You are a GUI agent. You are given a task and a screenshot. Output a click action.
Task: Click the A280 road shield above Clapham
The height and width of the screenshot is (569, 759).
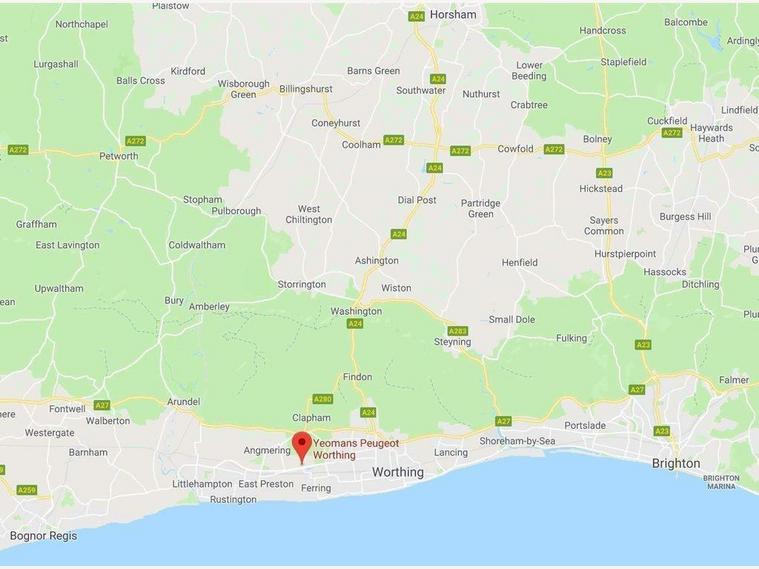click(323, 399)
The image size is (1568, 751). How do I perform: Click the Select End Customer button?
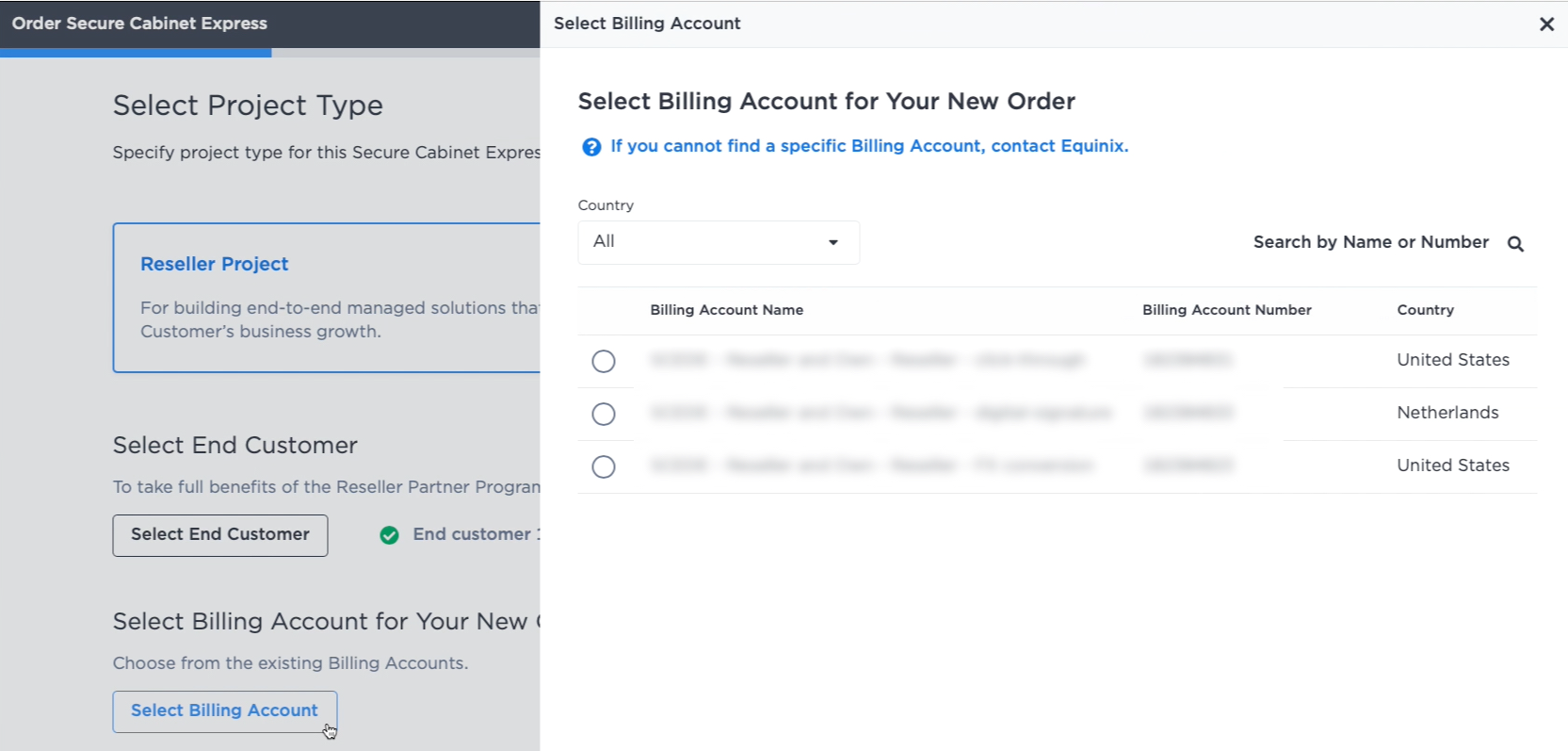pyautogui.click(x=220, y=535)
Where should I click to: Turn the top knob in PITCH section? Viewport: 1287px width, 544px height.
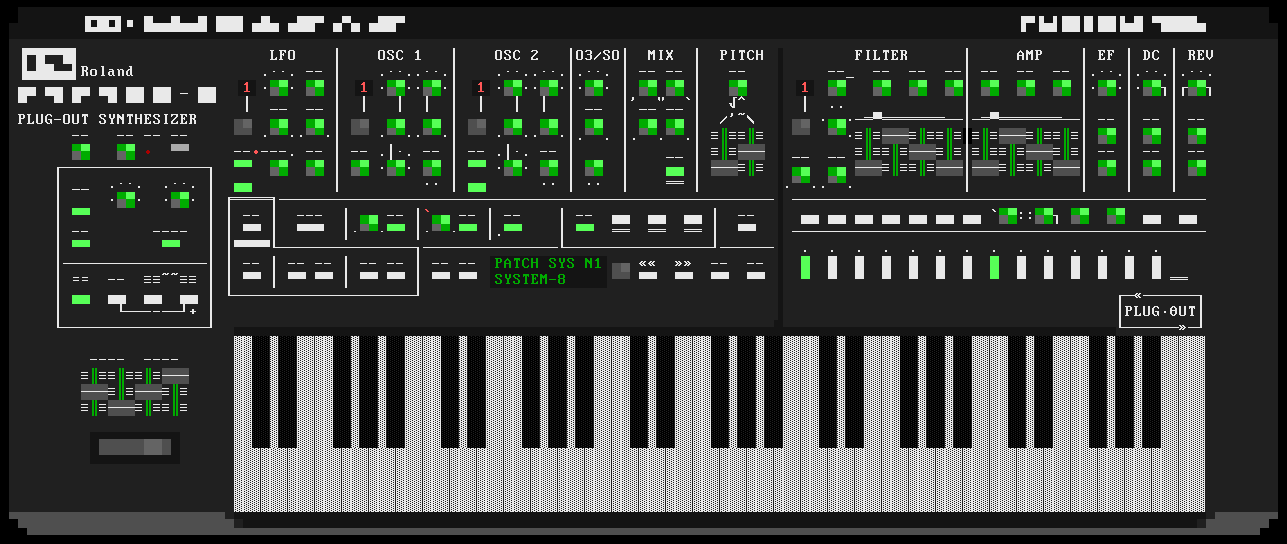739,88
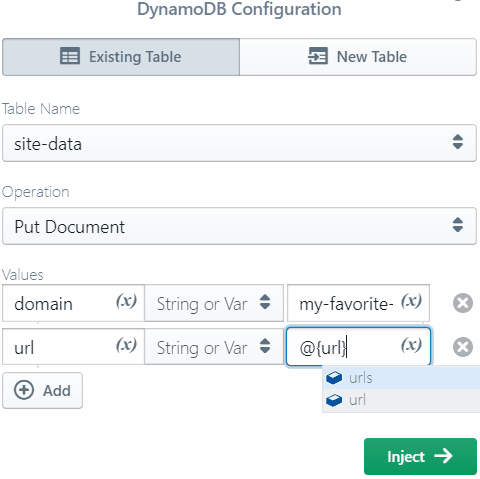Image resolution: width=480 pixels, height=479 pixels.
Task: Add a new value row
Action: 42,390
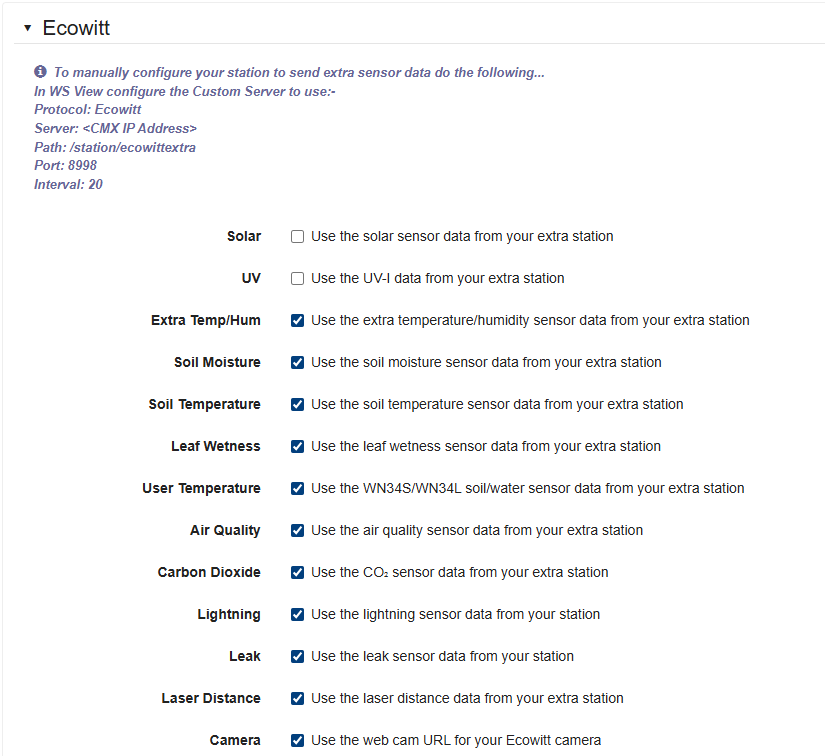Disable the soil temperature sensor checkbox
The height and width of the screenshot is (756, 825).
pos(297,404)
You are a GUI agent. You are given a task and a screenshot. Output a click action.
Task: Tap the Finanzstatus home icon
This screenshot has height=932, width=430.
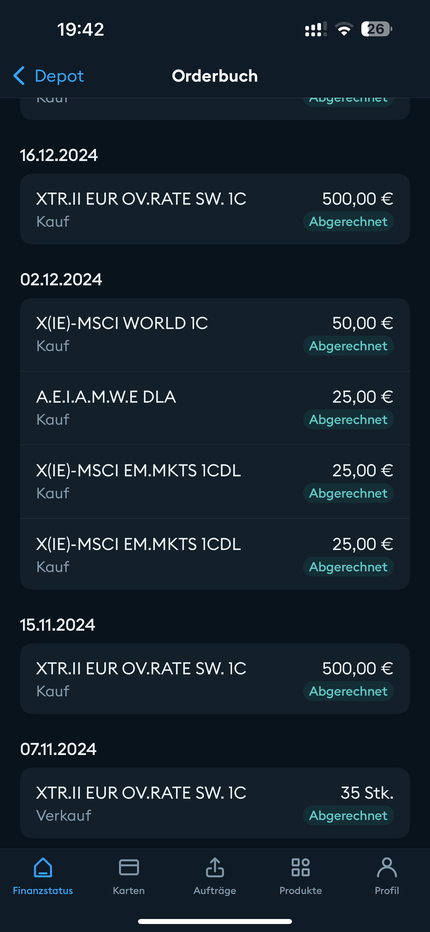[42, 867]
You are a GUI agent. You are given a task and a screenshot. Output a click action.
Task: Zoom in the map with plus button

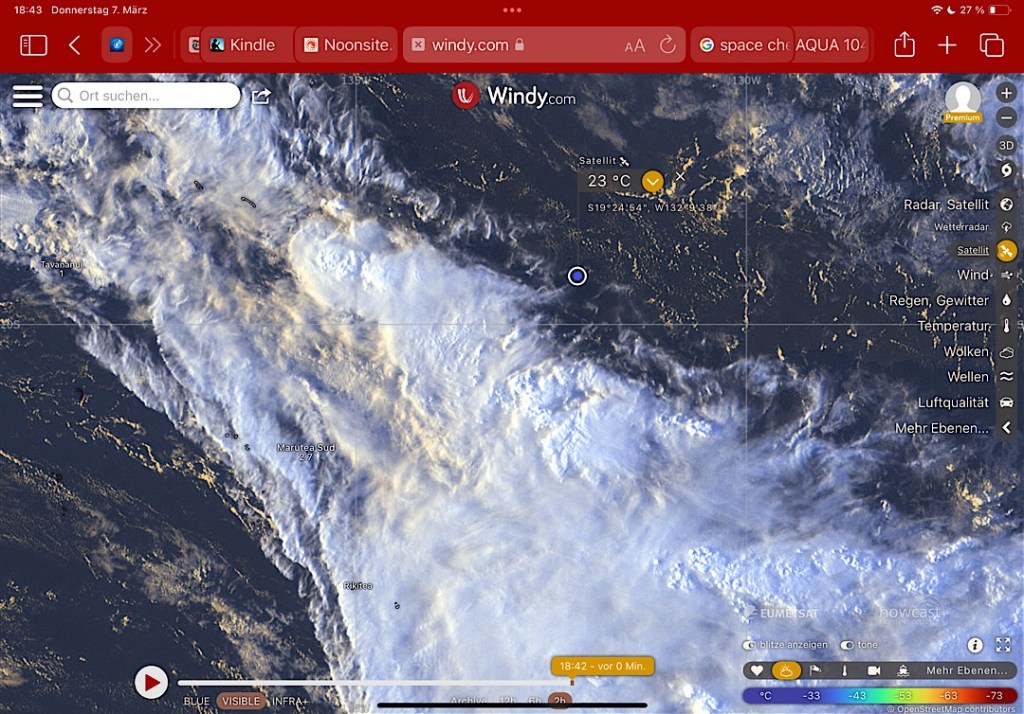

....................

**Assignment:**
The task calls for every line of the data to be returned exactly, without pictures.

**Solved exercise:**
You are a GUI agent. You are given a task and a screenshot. Output a click action.
Task: Click the A280 road shield above Clapham
The height and width of the screenshot is (569, 759).
click(323, 399)
The image size is (1568, 751). How do I perform: Click the Select End Customer button?
pyautogui.click(x=220, y=535)
Where should I click to: Turn the top knob in PITCH section? Viewport: 1287px width, 544px height.
739,88
Image resolution: width=480 pixels, height=479 pixels.
Task: Add a new value row
Action: 42,390
Disable the soil temperature sensor checkbox
The height and width of the screenshot is (756, 825).
pos(297,404)
You are a GUI agent. You are given a task and a screenshot. Output a click action.
Task: Tap the Finanzstatus home icon
This screenshot has height=932, width=430.
[42, 867]
You are a GUI agent. You are given a task and a screenshot. Output a click action.
Task: Zoom in the map with plus button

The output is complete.